SOFT POWER NETWORK

Did the Olympics change our perception of China?

There seemed to be two conflicting narratives running through the media reporting on China during the Beijing Olympics. The "you don't fool me!" pieces which focus on continuing human rights issues and the 'outrage' of substituting a prettier girl for a plainer one in the Opening Ceremony (we never do that of course). And the "gosh, Chinese people are human" pieces, which show a young superpower struggling to find its feet on a global stage.

Which do you buy? Were the Olympics a good example of soft power - opening the way for a better relationship with China - or not?

Views: 44

Reply to This

Replies to This Discussion

I heard Damon Albarn talk the other day on Radio Four's Front Row, being interviewed about his Monkey opera and album. What he said he wanted his work to do was to get people to think about whether they wanted to "engage with Chinese civilization, or not - that's the big question. We have to ask ourselves how we want to relate to it". I'm sure we Westerners are beginning a very long process towards seeing how China's new prosperity will inflect what we regard as the basics of modern life - democracy, markets, education, governance, popular culture. I recently saw a movie from an underground Chinese filmmaker Ying Liang, called The Other Half, which brilliantly showed everyday life in a furiously over-productive and over-polluted province. The fact that that such a gloomy, grumpy movie got made in China, and is seen through samizdat DVD distribution, was encouraging enough news. There's clearly an active realist cultural movement going on there, trying to bear witness to the struggles of aspirant Chinese, which reminds me more of Czechslovakia pre-1989, than some nation of programmed worker-citizens (the impression I got, personally, from all those startlingly synchronised masses in the opening Olympic ceremonies). If this kind of free expression is possible, then I have some hope that diverse cultural expression will actually seep upwards into Chinese governance. "Soft power" as government propaganda (a la the cruder definitions from Nye, and sometimes the official endorsement from the Chinese leadership) is pretty ho-hum. Soft power as a multiplication of stories and visions, and hybrid artforms like Albarn's opera, which swarm across borders, weakening the fussy grip of Communist-party authoritarians, is a pretty exciting prospect.

PROBLEM SET:
A) From the discussion of the Olympics and China above, output everything from "There seemed to" down to "a global stage.", reproducing the wording precisely.
B) According to the discussion of the Olympics and China, on which radio program was Damon Albarn heard being interviewed?
C) Render the following sentence from the discussion of the Olympics and China into Spanish: "I recently saw a movie from an underground Chinese filmmaker Ying Liang, called The Other Half, which brilliantly showed everyday life in a furiously over-productive and over-polluted province."

SUPPLIED DATA:
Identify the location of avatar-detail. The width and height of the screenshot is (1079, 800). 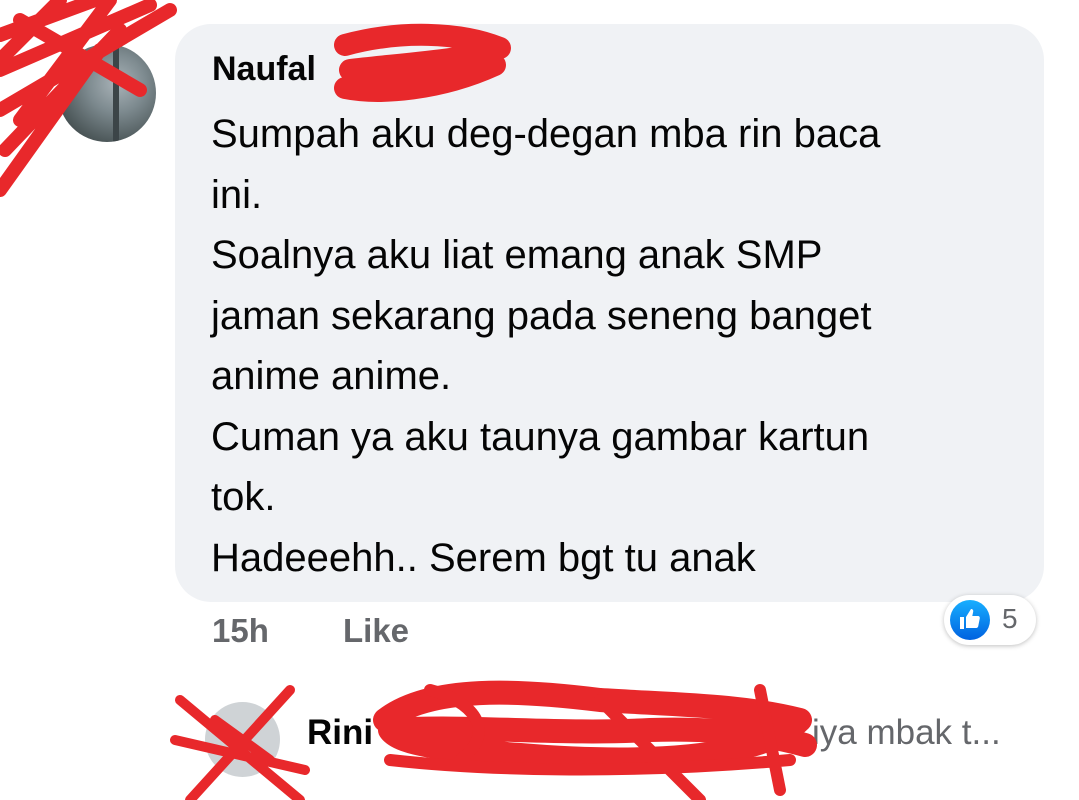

ACTIVITY ANSWERS:
A)
There seemed to be two conflicting narratives running through the media reporting on China during the Beijing Olympics. The "you don't fool me!" pieces which focus on continuing human rights issues and the 'outrage' of substituting a prettier girl for a plainer one in the Opening Ceremony (we never do that of course). And the "gosh, Chinese people are human" pieces, which show a young superpower struggling to find its feet on a global stage.

B) Radio Four's Front Row.

C) Hace poco vi una película del cineasta chino clandestino Ying Liang, titulada The Other Half, que mostraba de manera brillante la vida cotidiana en una provincia furiosamente sobreproductiva y sobrecontaminada.